UMKC research finds beta blockers increase risk of death in noncardiac surgery

Unless you have serious cardiac issues, you should question why you would need to be started on a beta blocker for upcoming major surgery, new University of Missouri-Kansas City School of Medicine research finds.

The controversial practice of administering pre-surgery beta blockers to patients having noncardiac surgery is associated with an increased risk of death in patients with no heart risk factors, according to a new report released in JAMA Surgery by Mark L. Friedell, M.D., Chairman of the Department of Surgery at the University of Missouri-Kansas City School of Medicine, Truman Medical Centers and Saint Luke’s Hospital of Kansas City.  But beta blockers are beneficial for patients with three to four cardiac risk factors, according to the report.  Pre-surgery beta blockers are commonly given to patients having cardiac surgery.

Beta blockers are medications that reduce blood pressure and work of the heart by blocking the effects of adrenaline. They are regularly prescribed to treat various cardiac diseases, high blood pressure, glaucoma and migraines. When you take beta blockers, the heart beats more slowly and with less force.

“This is very important: Anyone on a daily beta blocker for any reason should stay on the beta blocker before surgery; it should not be stopped,” Friedell said. “This is the consensus of the cardiology societies in the United States.”

But beta-blocker use in patients who are undergoing noncardiac surgery is controversial because of the increased risk of low blood pressure and stroke.
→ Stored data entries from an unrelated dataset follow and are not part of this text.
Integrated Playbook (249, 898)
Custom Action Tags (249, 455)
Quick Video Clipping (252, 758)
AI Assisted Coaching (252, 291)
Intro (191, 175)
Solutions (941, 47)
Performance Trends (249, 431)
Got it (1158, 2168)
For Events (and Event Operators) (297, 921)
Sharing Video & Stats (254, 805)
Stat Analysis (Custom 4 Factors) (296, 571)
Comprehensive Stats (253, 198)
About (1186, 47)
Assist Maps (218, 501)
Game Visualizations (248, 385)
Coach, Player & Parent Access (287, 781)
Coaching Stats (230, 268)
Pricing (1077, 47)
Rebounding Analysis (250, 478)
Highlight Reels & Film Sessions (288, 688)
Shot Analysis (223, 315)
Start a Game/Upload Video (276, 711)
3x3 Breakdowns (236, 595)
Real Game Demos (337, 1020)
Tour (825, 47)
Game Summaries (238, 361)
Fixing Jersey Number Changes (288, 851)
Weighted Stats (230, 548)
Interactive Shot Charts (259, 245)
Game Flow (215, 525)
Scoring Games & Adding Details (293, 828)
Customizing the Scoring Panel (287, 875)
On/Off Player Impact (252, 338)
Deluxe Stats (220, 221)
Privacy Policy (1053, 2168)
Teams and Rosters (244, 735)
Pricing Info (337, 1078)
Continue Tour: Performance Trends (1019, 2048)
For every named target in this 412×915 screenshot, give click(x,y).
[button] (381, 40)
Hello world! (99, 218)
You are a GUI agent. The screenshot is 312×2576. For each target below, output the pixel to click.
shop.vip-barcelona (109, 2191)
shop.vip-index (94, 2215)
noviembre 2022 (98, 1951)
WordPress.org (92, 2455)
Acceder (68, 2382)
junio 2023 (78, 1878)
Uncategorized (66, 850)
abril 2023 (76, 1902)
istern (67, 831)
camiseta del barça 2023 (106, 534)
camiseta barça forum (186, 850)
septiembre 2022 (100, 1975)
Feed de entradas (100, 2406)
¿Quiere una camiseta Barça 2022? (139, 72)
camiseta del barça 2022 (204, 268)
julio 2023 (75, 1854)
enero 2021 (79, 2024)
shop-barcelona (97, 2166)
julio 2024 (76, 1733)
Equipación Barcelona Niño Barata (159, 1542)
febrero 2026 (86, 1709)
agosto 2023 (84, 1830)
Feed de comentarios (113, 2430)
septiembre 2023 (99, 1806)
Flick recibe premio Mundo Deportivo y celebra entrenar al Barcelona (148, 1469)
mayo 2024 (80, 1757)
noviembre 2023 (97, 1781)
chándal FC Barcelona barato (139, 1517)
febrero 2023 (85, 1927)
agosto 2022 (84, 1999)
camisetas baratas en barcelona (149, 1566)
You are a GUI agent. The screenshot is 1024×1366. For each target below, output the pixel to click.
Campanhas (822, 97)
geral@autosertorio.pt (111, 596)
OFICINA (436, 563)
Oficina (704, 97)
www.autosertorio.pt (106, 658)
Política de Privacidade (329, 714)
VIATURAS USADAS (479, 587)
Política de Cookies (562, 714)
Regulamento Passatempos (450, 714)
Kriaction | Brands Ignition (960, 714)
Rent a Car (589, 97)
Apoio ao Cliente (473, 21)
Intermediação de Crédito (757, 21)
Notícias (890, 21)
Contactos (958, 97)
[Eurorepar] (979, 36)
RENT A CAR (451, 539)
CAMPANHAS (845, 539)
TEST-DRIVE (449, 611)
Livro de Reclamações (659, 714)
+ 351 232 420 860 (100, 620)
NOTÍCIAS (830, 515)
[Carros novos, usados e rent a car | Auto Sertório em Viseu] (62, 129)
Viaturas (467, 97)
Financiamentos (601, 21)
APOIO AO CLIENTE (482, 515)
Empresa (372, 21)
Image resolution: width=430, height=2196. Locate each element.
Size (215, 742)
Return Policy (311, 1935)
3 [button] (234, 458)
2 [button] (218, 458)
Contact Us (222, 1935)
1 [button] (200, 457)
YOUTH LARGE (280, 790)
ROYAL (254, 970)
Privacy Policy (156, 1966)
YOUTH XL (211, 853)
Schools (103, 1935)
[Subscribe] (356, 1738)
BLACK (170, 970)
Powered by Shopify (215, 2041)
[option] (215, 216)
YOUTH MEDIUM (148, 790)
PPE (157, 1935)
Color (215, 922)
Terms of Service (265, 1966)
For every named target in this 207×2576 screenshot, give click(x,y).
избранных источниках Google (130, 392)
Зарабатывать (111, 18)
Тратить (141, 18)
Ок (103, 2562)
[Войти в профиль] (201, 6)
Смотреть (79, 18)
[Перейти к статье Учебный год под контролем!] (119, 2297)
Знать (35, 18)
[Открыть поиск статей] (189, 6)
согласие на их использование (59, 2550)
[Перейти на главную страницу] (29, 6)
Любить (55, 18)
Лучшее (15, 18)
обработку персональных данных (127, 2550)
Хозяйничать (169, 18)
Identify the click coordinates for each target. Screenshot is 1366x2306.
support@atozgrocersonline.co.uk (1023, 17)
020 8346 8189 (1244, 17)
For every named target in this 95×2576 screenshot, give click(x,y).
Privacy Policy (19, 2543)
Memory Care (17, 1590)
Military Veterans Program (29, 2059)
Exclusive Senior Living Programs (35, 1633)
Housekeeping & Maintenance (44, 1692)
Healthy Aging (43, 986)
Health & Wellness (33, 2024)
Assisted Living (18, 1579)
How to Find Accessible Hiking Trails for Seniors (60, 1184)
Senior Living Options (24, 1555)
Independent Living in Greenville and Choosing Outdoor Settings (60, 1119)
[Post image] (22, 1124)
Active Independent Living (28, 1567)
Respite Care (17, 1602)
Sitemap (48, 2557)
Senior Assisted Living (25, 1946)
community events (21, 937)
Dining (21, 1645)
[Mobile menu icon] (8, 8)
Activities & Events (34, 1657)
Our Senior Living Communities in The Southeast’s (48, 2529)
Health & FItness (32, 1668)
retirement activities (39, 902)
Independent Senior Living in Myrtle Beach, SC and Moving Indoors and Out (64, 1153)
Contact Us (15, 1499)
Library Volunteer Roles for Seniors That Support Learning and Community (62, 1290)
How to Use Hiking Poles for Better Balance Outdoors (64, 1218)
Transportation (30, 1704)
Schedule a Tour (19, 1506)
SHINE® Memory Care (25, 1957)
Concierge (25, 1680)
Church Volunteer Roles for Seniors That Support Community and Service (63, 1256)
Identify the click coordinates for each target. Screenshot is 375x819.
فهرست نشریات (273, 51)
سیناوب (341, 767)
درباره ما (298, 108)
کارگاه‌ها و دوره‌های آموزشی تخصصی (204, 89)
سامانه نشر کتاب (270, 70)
Because of the persistent controversy, Friedell and coauthors analyzed data from the Veterans Health Administration to examine the effect of pre-surgery beta blockers on patients having noncardiac surgery by measuring 30-day surgical mortality.

The analysis included 326,489 patients: 314,114 (96.2 percent) had noncardiac surgery and 12,375 (3.8 percent) had cardiac surgery. Overall, 141,185 patients (43.2 percent) received a beta blocker. Of the patients having cardiac surgery, 8,571 (69.3 percent) received a beta blocker and 132,614 (42.2 percent) of the patients having noncardiac surgery got one.

The results suggest that among patients with no cardiac risk factors having noncardiac surgery, those patients receiving beta blockers were significantly more likely to die than those not receiving beta blockers. The risk of death decreased for those patients with one to two risk factors but the reduction was not significant.  However, for patients having noncardiac surgery with three to four cardiac risk factors, those receiving beta blockers were significantly less likely to die than those not receiving beta blockers, the authors found. They did not observe similar results in patients having cardiac surgery.

“Most important, the use of beta blockers in patients with no cardiac risk factors appears to be associated with a higher risk of death, which has, to our knowledge, not been previously reported,” the study concludes.

In 2012, Friedell joined the UMKC School of Medicine as the Ralph R. Coffey Endowed Chair. He is renowned for his knowledge in vascular surgery, general surgery and surgical education.